• EXERCISE DIRECTIONS: Work out the number of lines below containing the word "agent" and give nothing besides it.

• MATERIAL FOR THIS TASK:
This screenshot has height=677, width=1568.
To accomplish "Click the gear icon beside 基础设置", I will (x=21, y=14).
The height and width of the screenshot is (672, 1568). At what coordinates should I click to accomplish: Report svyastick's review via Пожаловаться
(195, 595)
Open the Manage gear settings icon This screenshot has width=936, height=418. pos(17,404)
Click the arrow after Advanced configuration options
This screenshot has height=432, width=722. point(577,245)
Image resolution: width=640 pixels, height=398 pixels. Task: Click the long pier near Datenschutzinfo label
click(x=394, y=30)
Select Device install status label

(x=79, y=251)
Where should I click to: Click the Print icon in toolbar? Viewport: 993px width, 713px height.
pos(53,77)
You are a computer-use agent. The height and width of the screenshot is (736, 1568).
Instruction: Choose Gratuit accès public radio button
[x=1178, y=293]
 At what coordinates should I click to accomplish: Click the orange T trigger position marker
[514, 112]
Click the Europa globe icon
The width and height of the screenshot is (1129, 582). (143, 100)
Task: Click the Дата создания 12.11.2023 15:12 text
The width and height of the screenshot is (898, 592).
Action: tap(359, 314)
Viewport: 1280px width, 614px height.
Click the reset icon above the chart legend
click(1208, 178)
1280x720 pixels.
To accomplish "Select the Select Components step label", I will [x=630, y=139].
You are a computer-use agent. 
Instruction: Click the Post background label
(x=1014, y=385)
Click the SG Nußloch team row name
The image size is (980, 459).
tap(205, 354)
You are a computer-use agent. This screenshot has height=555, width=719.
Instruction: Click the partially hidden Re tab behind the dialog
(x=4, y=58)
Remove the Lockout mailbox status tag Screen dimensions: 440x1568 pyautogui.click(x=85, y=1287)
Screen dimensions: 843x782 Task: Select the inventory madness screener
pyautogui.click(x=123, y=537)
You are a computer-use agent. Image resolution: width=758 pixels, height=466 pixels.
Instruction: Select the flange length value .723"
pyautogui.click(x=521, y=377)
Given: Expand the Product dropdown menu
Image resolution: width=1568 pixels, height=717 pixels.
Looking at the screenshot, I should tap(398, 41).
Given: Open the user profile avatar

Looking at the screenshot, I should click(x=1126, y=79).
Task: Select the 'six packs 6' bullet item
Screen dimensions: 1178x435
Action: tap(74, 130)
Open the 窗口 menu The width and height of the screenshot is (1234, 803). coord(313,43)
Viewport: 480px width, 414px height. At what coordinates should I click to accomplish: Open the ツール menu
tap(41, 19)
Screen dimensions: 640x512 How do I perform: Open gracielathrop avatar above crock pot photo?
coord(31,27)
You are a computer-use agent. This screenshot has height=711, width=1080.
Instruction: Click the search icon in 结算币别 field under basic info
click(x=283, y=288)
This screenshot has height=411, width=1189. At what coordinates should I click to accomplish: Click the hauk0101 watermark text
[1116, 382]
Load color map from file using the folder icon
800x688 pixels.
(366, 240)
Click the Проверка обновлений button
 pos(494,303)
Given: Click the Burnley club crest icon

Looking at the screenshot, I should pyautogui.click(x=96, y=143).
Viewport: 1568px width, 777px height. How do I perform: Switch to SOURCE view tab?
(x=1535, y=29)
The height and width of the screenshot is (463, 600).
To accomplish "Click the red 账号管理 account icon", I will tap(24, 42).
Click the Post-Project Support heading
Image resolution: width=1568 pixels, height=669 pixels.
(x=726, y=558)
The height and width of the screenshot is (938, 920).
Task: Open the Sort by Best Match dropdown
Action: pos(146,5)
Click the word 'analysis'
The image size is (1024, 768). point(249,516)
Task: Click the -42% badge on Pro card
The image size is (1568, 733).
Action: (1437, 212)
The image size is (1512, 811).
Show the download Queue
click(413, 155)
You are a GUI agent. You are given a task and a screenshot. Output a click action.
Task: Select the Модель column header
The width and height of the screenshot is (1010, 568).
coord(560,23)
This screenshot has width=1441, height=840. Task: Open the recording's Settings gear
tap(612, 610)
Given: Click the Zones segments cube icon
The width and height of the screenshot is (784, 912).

• THE ANSWER: 6